Let’s see whether progressives do in fact get a seat at this particular table.

What to do: Dean Baker and Paul Krugman

Baker says spend — lots.

Dean Baker: Paper Wealth and the Economic Crisis

This backdrop should be kept in mind as Congress considers a stimulus package in the next two months. Congress can and should be considering very large sums for the stimulus package, possibly as much as $600 billion per year.

Spending of this magnitude is needed because that is the amount of demand that must be replaced. With consumption plunging, and housing, non-residential construction, exports and state and local government spending all headed downwards, a large dose of government spending is all that stands between us and long steep downturn. Ideally, this money will address real needs — repairing infrastructure, reducing energy use, extending health care coverage — but the key point is that we need spending, and lots of it.

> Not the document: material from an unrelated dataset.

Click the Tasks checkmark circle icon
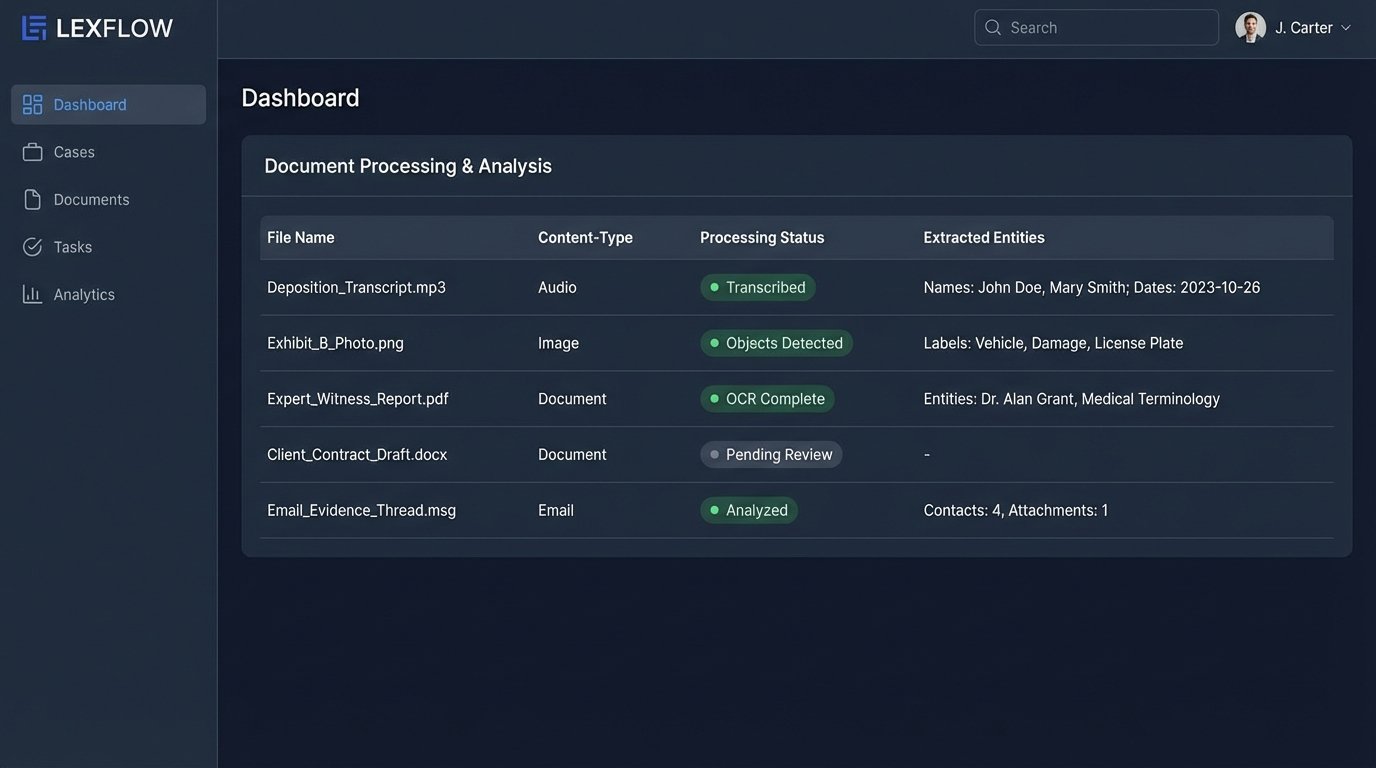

Those who worry about the deficit and the resulting debt that will be created, and what we are passing on to our children, must think more carefully about sheets of paper. With the stock market plunging by 40 percent, it is now far cheaper for our children and grandchildren to buy the country’s capital stock. In other words, they can expect far better rates of return on money that they invest for retirement and other purposes as a result of the stock market’s plunge.

Similarly, the fall in house prices is great news for our kids. They will be able to get homes for 30 percent, 40 percent, in some areas even 50 percent less than would have been the case without the recent plunge in prices. They should be very happy.

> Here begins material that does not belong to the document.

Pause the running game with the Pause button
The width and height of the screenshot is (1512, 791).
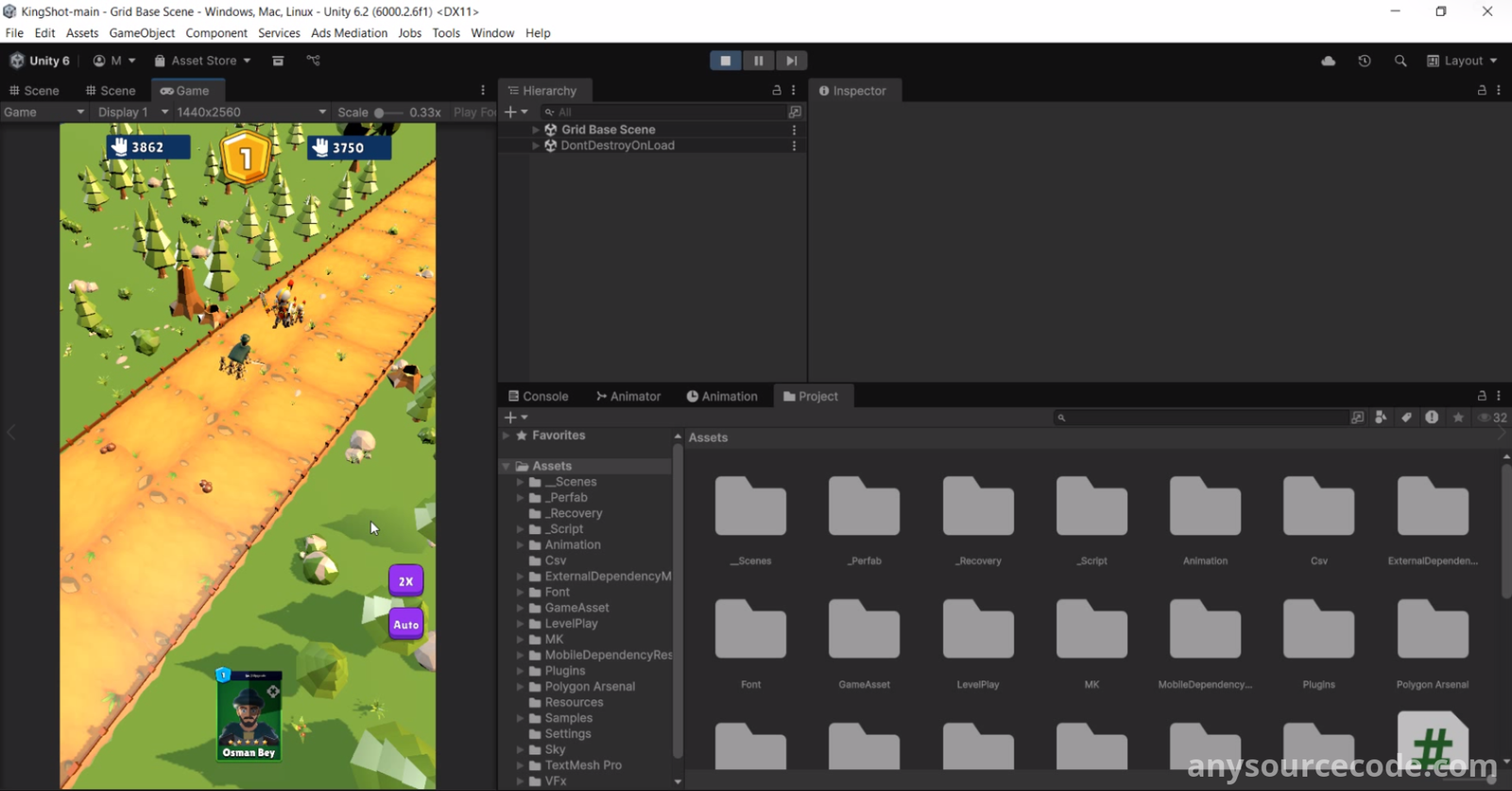tap(758, 60)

Even the debt itself is not a net burden on our children. Someone must own the debt. In 50 or 60 years, most of us will be gone. The holders of the debt will be our children and grandchildren. While those with an ax to grind, such as cutting Social Security and Medicare, have tried to portray the government debt as redistributing income from future generations of workers to those currently alive and paying taxes, this is absurd on its face.

As a practical matter, our concern must be with the state of the economy. The only way that we can keep employment high, and maintain the infrastructure and investment needed to keep the economy prosperous in the future, is through massive amounts of deficit spending over the next two years.

The debt created by this spending will not be a burden to our children, rather by building a stronger economy we will have hugely benefited our children. The real crime to our children will be if we let misguided concerns about paper debt prevent us from taking the actions needed to pass on to them a healthy economy.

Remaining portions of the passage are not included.